The human mind is a creature of the material circumstances it finds itself in.

Since humans are conscious of their activity and life (even if they are often misguided about what is really happening) they are able to stand apart from it. Unlike animals, which are defined largely by their activities, human activity is not what defines them. It is the consciousness of their activity which defines them.

The chances they have to change their way of living, however, are not to be found in their ideas because their ideas are always bound by the parameters determined by material circumstance.

The only successful genuine revolutionary event that has been well documented is the revolution from the Medieval mode of production to the Capitalist mode of production. Capitalism was a burgeoning economic force, which was already superseding Feudalism by the time of the 1688 English Revolution, the French Revolution and the Russian Revolution which were all instances of the economic order overturning the established political regime.

These revolutions did not happen because people had ideas; they happened because of economic forces.

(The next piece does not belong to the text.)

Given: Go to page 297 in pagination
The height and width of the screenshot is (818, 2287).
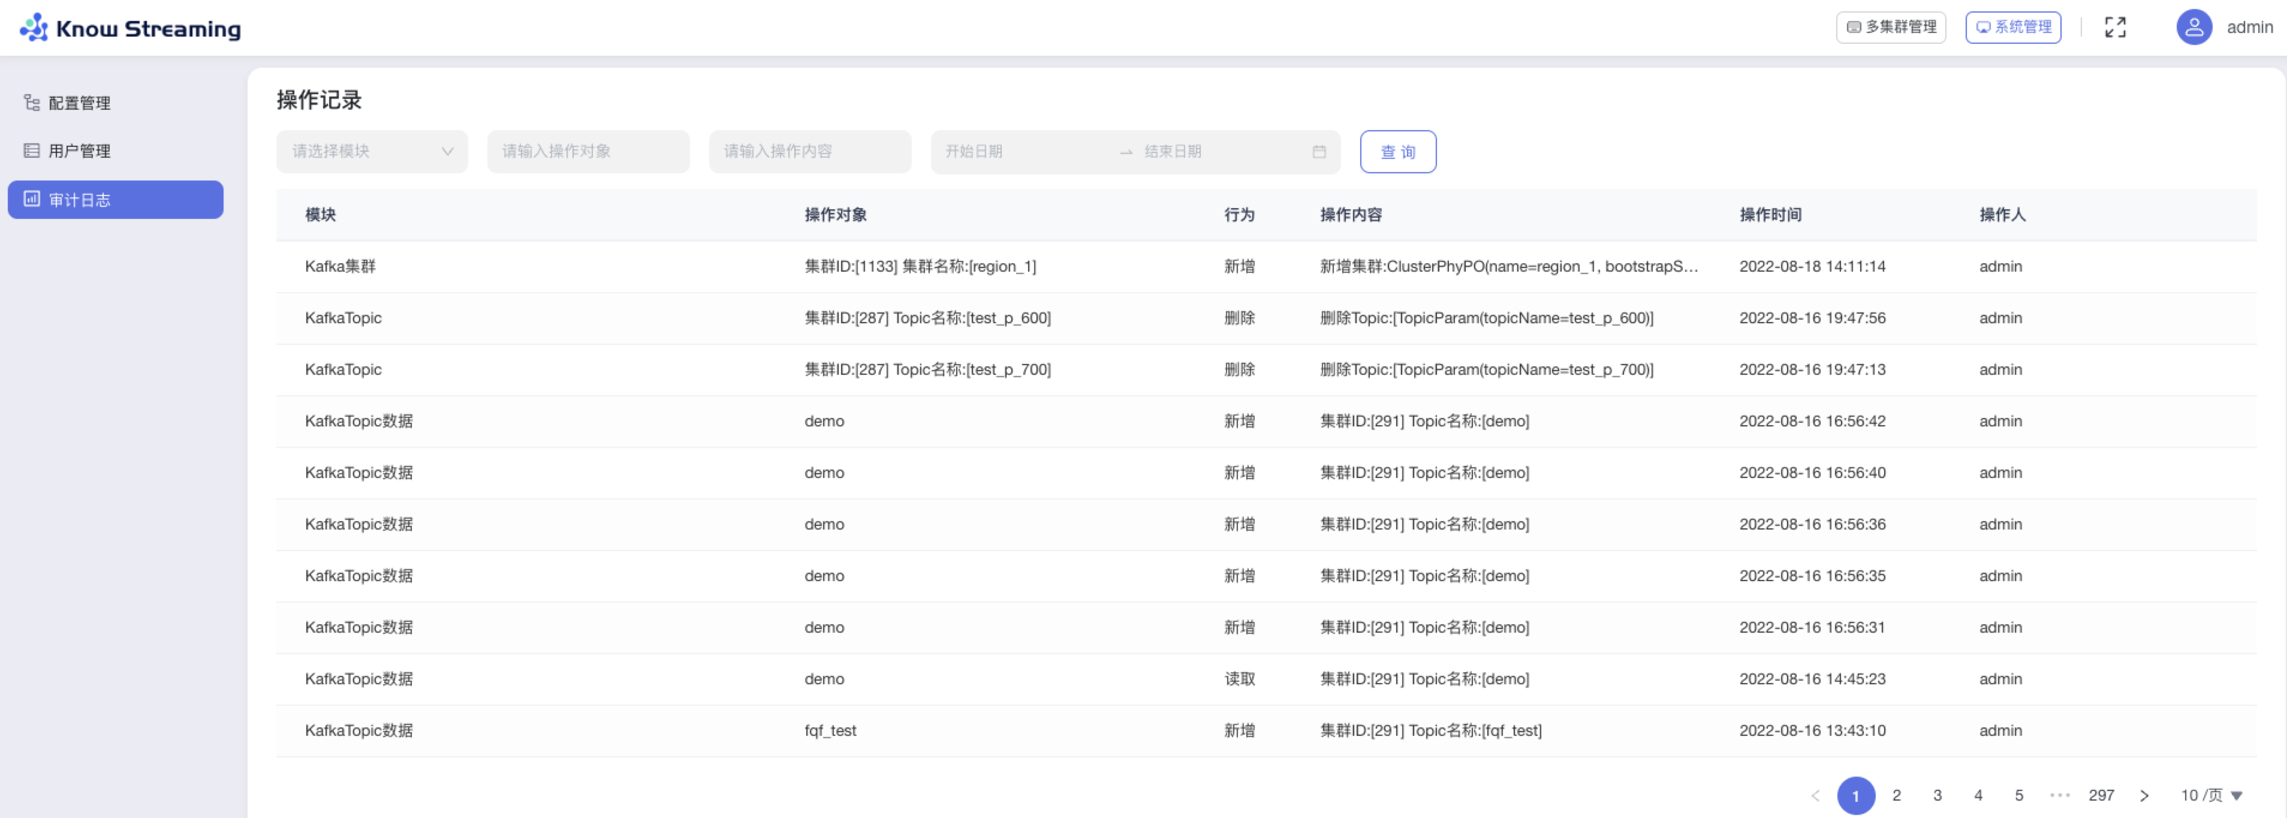Looking at the screenshot, I should [2102, 795].
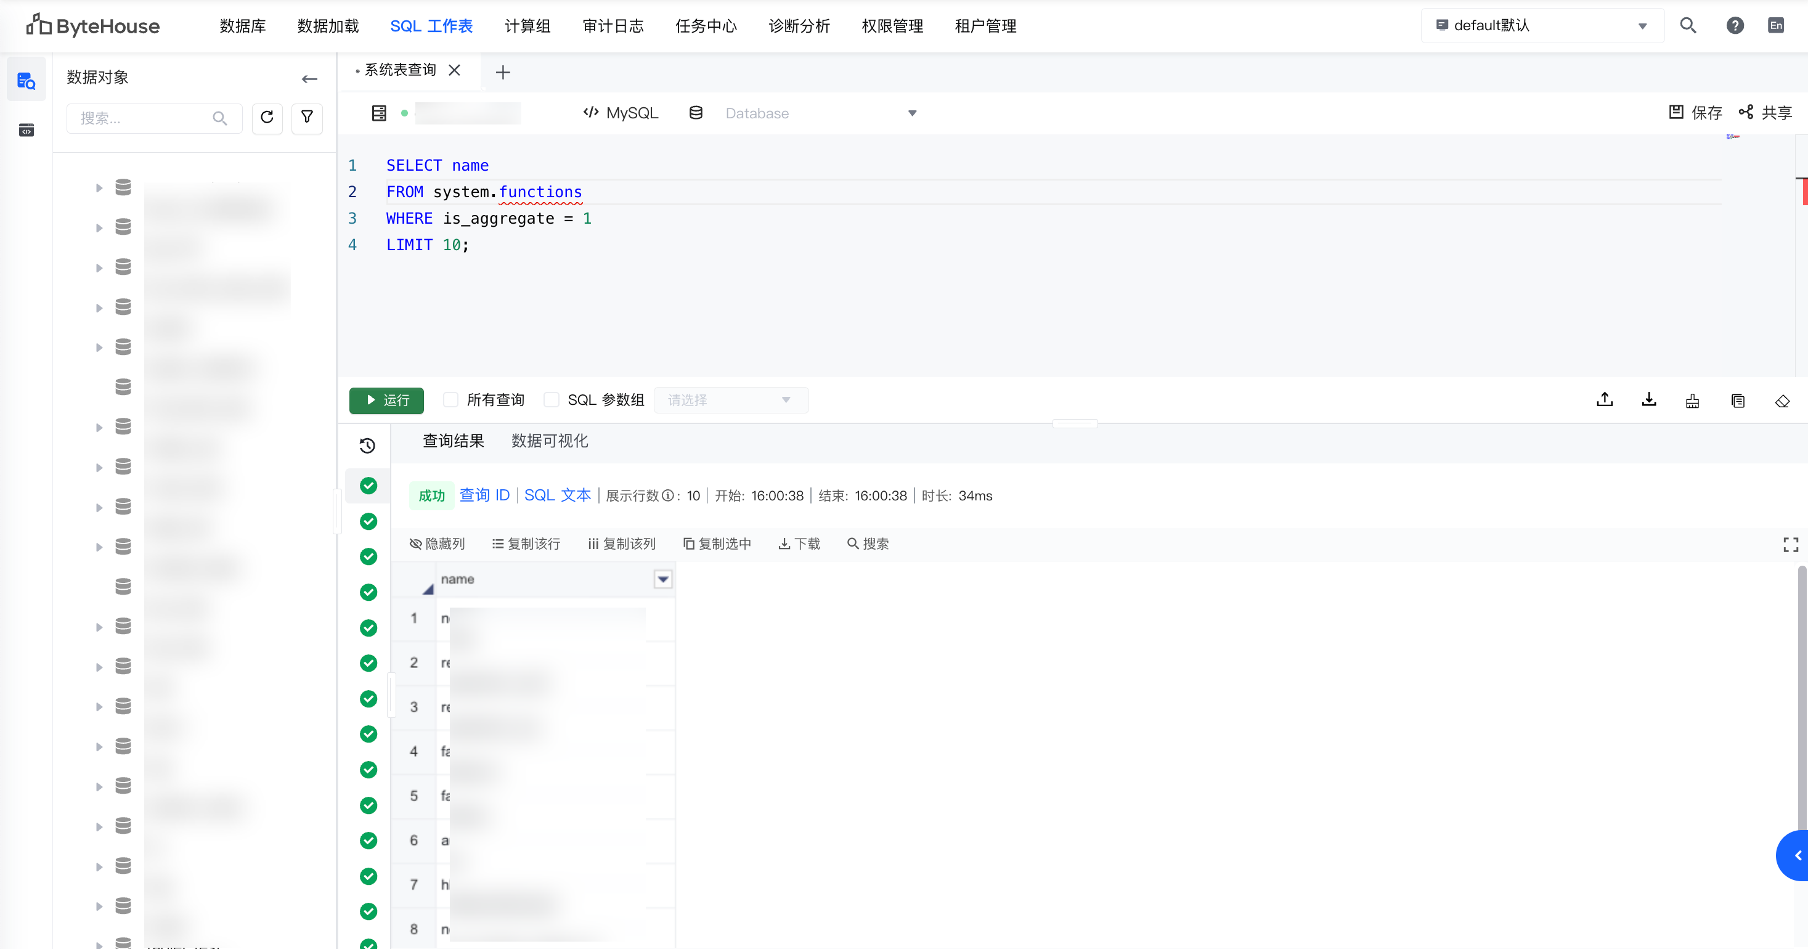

But we have misled ourselves about the power of ideas. We now think that ideas can change the world. But, they don’t. The only thing they can do is strengthen the current economic system. Thus, plans for the new world, as drawn up by the traditional left revolutionaries will reflect current economic modes. Their revolution is more likely to be a self-managed counter-revolution than anything else.

Both types of society, modern and pre-civilization, lack that individualist freedom that is so highly valued in modern civilized society. Freedom is a concept coming out of the era of the bourgeois revolutions.

Freedom did not exist in pre-civilisation times. The modern ideals of individual freedom, or love, or friendship, have developed in a society that is based on the alienation of humans from their daily existence and from each other. They are romantic ideals conceived to alleviate the existential despair of living in a society which champions individualism over community.

What pre-civilisation societies retained was a conscious symbiosis with the land that made their existence closer to that of animals. Although the parameters of their thought were constrained by this symbiosis, they had more than us. They existed as part of something, whereas we exist in isolation from any reference points apart from those given by the economic system.

We can no longer feel and know the earth, even as it falls through our fingers. We do no longer look around us and know the trees and the hills as our real home, our real parent. The high points of human culture and sophistication, which are only to be found in pre-civilised societies, have long gone.

Every opposition we throw against the dominant social and economic organization of our lives only feeds into that structure and makes it stronger.

We are caught inside an existential loop from which there is no escape.